O técnico Luís Castro interrompeu a comemoração da vitória do Grêmio por 2 a 0 sobre o Vitória-BA, na última quinta-feira, para confortar os jogadores depois da séria lesão sofrida pelo lateral Marlon, válida pela sétima rodada do Brasileirão.
Visivelmente abalado, o treinador entrou em campo logo após o atendimento médico ao atleta e reuniu o grupo. Na entrevista coletiva, concedida ainda na Arena do Grêmio, Castro explicou o motivo da conversa.

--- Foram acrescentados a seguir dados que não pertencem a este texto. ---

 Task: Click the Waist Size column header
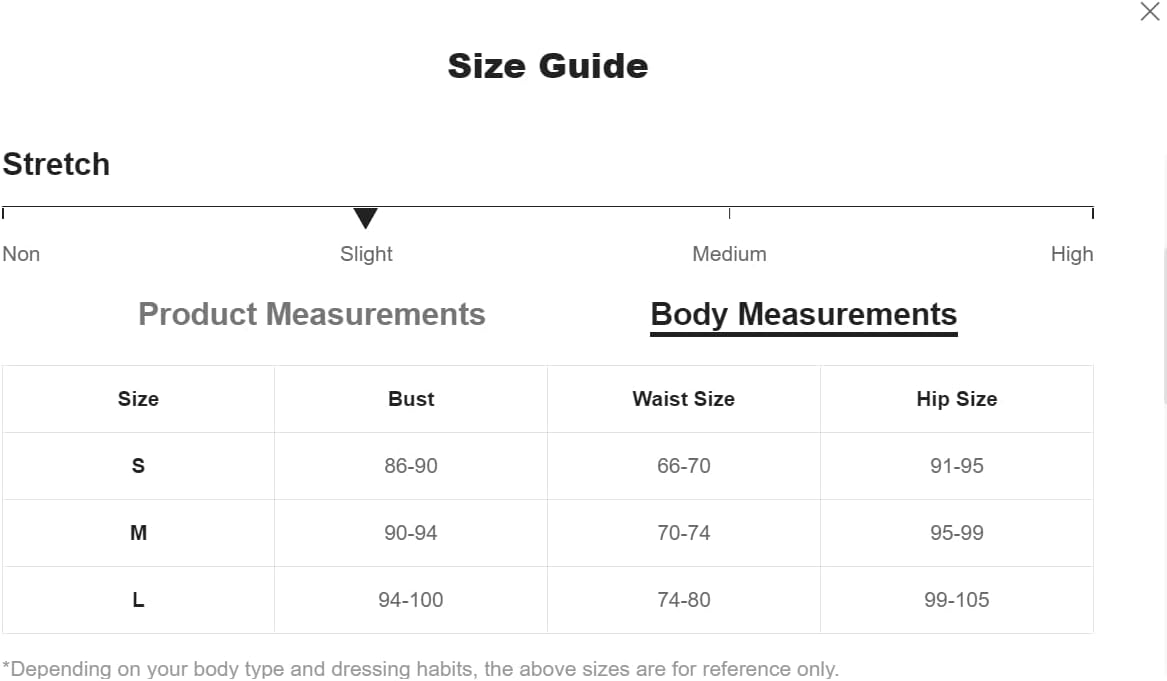click(x=684, y=399)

“Pedi que eles honrassem o companheiro”, revelou. “Há momentos que ficam marcados. Ver alguém cair a poucos metros de distância e não poder continuar é duro. A melhor forma de homenageá-lo é manter o máximo de dedicação, porque o futebol é aquilo que ele mais gosta de fazer.”

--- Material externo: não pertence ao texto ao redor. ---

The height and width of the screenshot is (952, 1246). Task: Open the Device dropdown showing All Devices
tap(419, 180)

O português ressaltou que a preocupação principal é humana, não apenas esportiva. “Antes de qualquer profissão existe uma pessoa. O problema não é ficar sem o Marlon pelo tempo necessário; nós vamos esperá-lo. O difícil é ver um atleta impedido de exercer o que ama”, afirmou.

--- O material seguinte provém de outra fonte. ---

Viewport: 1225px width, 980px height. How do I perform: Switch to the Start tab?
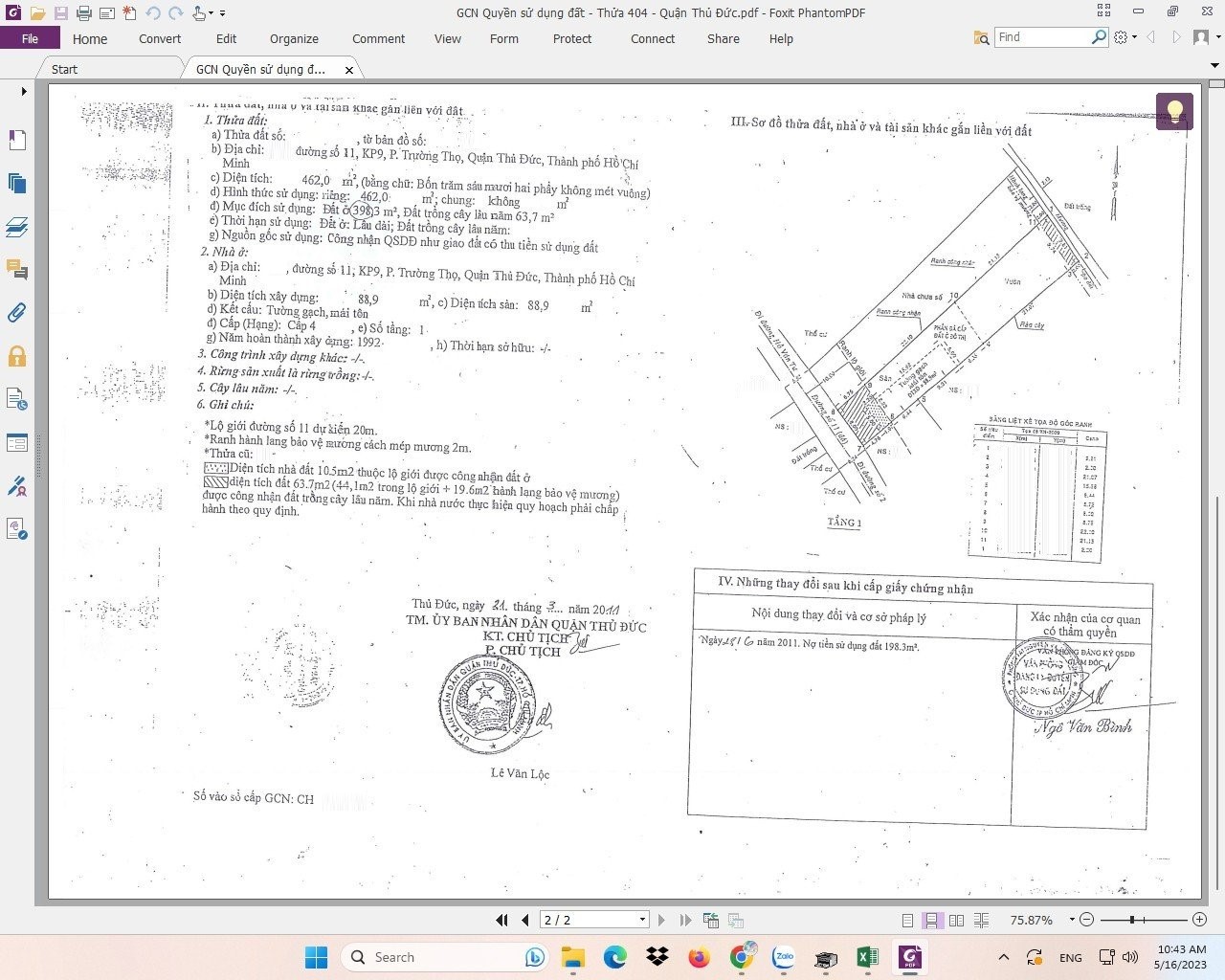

Castro também fez um alerta sobre a postura da sociedade diante de situações extremas. Para ele, a saúde costuma ser citada como prioridade, mas nem sempre é tratada dessa forma no cotidiano. “Vivemos num mundo que quer vender sangue. Quando algo assim acontece, lembramos que a vida deve ser vivida de outra maneira”, completou.
Imagem: Reprodução
A lesão deve afastar Marlon por um longo período, o que levou a questionamentos sobre reposição no elenco. Perguntado sobre eventual contratação, o vice-presidente de futebol Antônio Dutra Jr. respondeu de forma ríspida e evitou detalhar planos.